- Extracted records:
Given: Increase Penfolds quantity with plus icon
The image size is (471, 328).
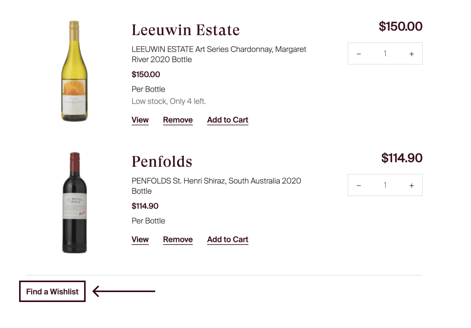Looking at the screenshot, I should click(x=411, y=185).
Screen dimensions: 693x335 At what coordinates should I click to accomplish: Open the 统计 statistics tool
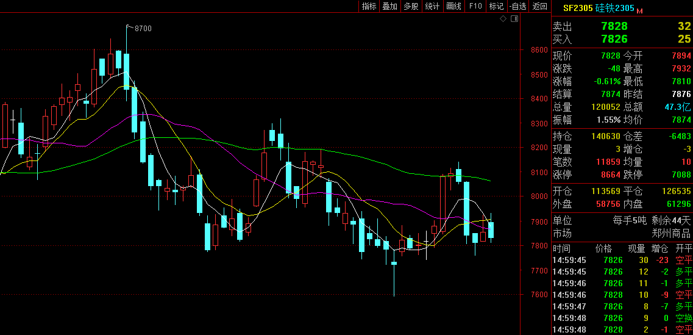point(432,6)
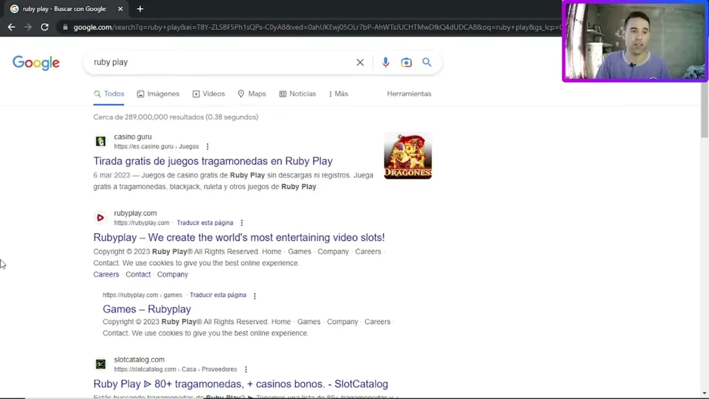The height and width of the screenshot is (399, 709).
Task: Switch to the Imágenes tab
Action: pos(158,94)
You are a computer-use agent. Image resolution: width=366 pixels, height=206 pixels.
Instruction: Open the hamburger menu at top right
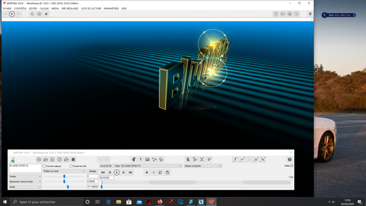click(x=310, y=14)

==

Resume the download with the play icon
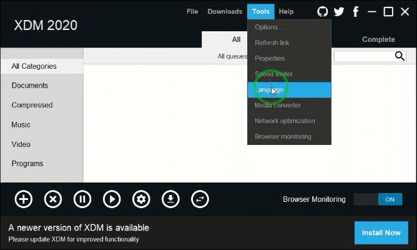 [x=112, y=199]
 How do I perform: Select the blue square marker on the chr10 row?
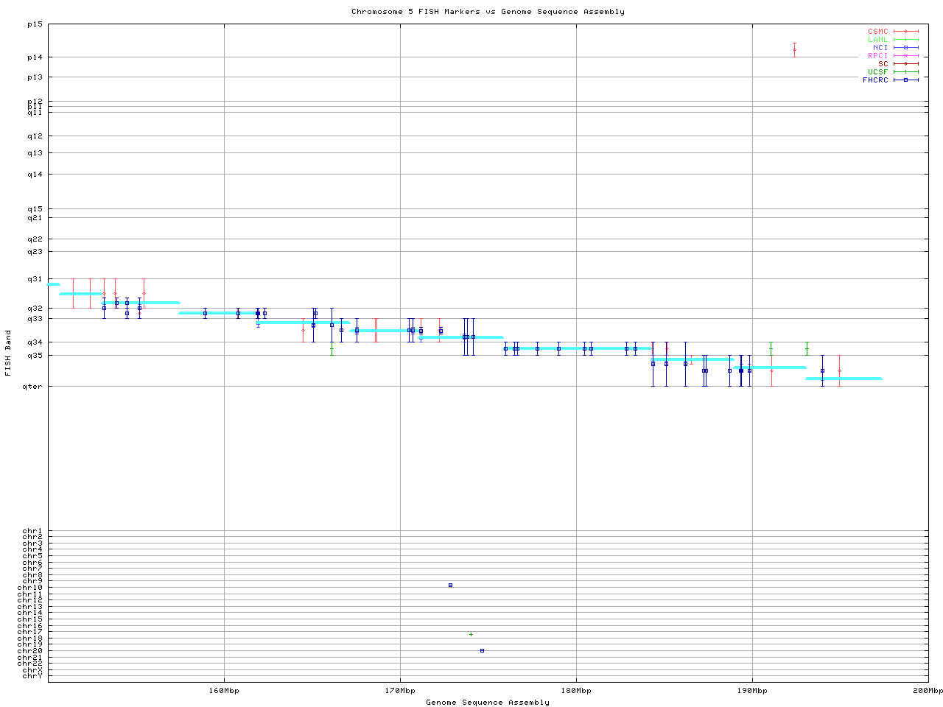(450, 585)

- Assignment: Nothing but the lines above from the one that has "Given: Increase Penfolds" down to the one that has "You are a computer-use" belongs in the answer, copied exactly, without pictures.

- Solution for this task:
Given: Increase Penfolds quantity with plus icon
The image size is (471, 328).
Looking at the screenshot, I should click(x=411, y=185).
Screen dimensions: 693x335 At what coordinates should I click to accomplish: Open the 统计 statistics tool
point(432,6)
The height and width of the screenshot is (399, 709).
Task: Switch to the Imágenes tab
Action: pos(158,94)
You are a computer-use agent. Image resolution: width=366 pixels, height=206 pixels.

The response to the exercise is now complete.